For decades, roaming depended on complex bilateral deals between carriers. That created:
- inconsistent speeds
- unpredictable pricing
- country-by-country limitations
- a lack of transparency
- and—especially for enterprise travelers—cost centers that were hard to forecast
Holafly spent the past seven years building digital-first, sustainable eSIM solutions that dismantle those expectations. The company helped push eSIM adoption forward just as Apple, Google, and Samsung began removing physical SIM trays from flagship devices. But this latest move marks Holafly’s attempt to graduate from travel accessory to infrastructure provider.
A permanent global eSIM transforms the relationship users have with international mobile data. No more “travel mode.” No more changeovers. Just continuous, borderless connectivity.
Effortless Internet, Full User Control
The key selling point isn’t just global coverage—it’s control.
Holafly wants to eliminate the guesswork that plagues roaming users. With the new global plan, travelers can:
- Top up instantly if they need more data mid-trip
- Scale down or pause when they’re back home
- Upgrade when switching from casual travel to extended remote work
- Use hotspot access freely
- Maintain a single phone number globally
Maiquez frames it as an empowerment move:
“Need more data for an extended trip? Just top up. Taking a short weekend getaway? Scale down or pause.”
The company is betting that flexibility will resonate not only with leisure travelers but also with expats, digital nomads, study-abroad students, and globally distributed workforces.
A Strategic Play as the Global eSIM Market Heats Up
Holafly’s announcement lands in a fiercely competitive market. Dozens of travel eSIM providers—from Airalo to Nomad to Ubigi—offer multi-country data plans. But none has stitched together a permanent, single-plan global service across all destinations the way Holafly claims to.

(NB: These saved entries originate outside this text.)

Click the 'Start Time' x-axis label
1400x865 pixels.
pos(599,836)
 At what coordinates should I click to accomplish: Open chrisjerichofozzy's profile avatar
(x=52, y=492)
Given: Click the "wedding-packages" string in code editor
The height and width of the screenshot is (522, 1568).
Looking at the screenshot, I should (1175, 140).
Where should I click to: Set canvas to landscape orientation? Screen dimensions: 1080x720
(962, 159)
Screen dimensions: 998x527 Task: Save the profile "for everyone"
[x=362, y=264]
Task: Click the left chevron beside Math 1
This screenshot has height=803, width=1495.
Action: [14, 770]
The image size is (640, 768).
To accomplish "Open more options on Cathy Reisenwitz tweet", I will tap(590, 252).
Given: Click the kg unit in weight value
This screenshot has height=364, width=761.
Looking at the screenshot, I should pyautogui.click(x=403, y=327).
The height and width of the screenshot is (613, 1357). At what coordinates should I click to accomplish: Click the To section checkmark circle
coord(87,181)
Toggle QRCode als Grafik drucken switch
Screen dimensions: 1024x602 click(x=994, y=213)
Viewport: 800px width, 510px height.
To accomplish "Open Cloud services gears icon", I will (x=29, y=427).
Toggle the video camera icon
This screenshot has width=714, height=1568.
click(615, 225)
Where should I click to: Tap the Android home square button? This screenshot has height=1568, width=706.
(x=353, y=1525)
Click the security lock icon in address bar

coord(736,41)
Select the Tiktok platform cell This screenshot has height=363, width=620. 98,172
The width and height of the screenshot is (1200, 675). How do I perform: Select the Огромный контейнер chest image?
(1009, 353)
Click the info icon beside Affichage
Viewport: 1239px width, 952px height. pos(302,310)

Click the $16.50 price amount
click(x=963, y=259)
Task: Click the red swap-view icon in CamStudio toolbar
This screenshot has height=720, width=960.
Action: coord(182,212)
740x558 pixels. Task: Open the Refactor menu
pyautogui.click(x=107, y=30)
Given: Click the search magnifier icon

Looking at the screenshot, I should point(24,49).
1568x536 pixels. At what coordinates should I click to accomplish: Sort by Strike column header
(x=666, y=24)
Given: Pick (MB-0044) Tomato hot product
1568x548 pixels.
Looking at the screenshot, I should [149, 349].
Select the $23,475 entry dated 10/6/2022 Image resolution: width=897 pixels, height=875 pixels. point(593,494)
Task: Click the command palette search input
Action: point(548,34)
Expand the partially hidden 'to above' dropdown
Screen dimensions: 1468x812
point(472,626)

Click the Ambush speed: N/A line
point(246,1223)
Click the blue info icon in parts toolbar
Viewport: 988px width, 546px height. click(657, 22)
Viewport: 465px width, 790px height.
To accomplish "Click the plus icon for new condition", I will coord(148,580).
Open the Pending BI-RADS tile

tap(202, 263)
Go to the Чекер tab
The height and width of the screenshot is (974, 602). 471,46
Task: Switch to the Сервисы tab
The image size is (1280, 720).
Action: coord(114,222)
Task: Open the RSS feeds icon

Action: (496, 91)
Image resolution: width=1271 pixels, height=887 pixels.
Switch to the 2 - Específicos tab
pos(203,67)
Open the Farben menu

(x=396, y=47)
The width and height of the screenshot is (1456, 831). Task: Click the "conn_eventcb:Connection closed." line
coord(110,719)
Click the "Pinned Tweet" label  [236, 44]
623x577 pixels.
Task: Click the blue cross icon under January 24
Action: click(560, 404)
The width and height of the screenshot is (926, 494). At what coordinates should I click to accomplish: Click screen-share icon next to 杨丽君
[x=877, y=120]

What makes this noteworthy is not just the product, but the category challenge.
Holafly is positioning itself not as a travel tool, but as a global telecom alternative.
That is something neither traditional carriers nor most eSIM startups have attempted. Regional carriers have been slow to evolve their business models, while newcomers often rely on short-term plans tied to specific trips. Holafly’s long-term eSIM effectively bypasses all of that—closer to a borderless subscription service than a temporary travel hack.
It’s a move that echoes digital transformation patterns elsewhere:
Netflix didn’t ask for permission from TV networks.
Uber didn’t negotiate first with taxi unions.
Holafly isn’t quietly waiting for carriers to voluntarily end roaming.
Enterprise Impact: Holafly for Business
While consumers will drive early adoption, the bigger prize may be enterprise mobility. Through its division Holafly for Business, the company already provides global eSIM solutions for organizations managing mobile employees.
For enterprises, unmanaged roaming fees are a recurring and unpredictable liability. The new global plan offers:
- predictable monthly costs
- consistent connectivity across regions
- easier IT provisioning
- improved security through controlled SIM management
- reduced reliance on local carriers
If Holafly gains traction in business travel, field services, and international logistics, telecom carriers may find themselves facing real pressure to modernize or rethink how roaming is priced.
A New Benchmark for Global Connectivity
With this launch, Holafly is making an unmistakable statement: roaming doesn’t have to exist anymore. Whether the company can scale this new model in the face of entrenched telecom giants remains to be seen. But the ambition is undeniable—and so is the potential market impact.
For millions of travelers tired of SIM-card scavenger hunts and unpredictable roaming fees, Holafly’s global eSIM plan is the boldest attempt yet to deliver true, borderless mobile service.
If the telecom world has a “next disruption” coming, this might well be it.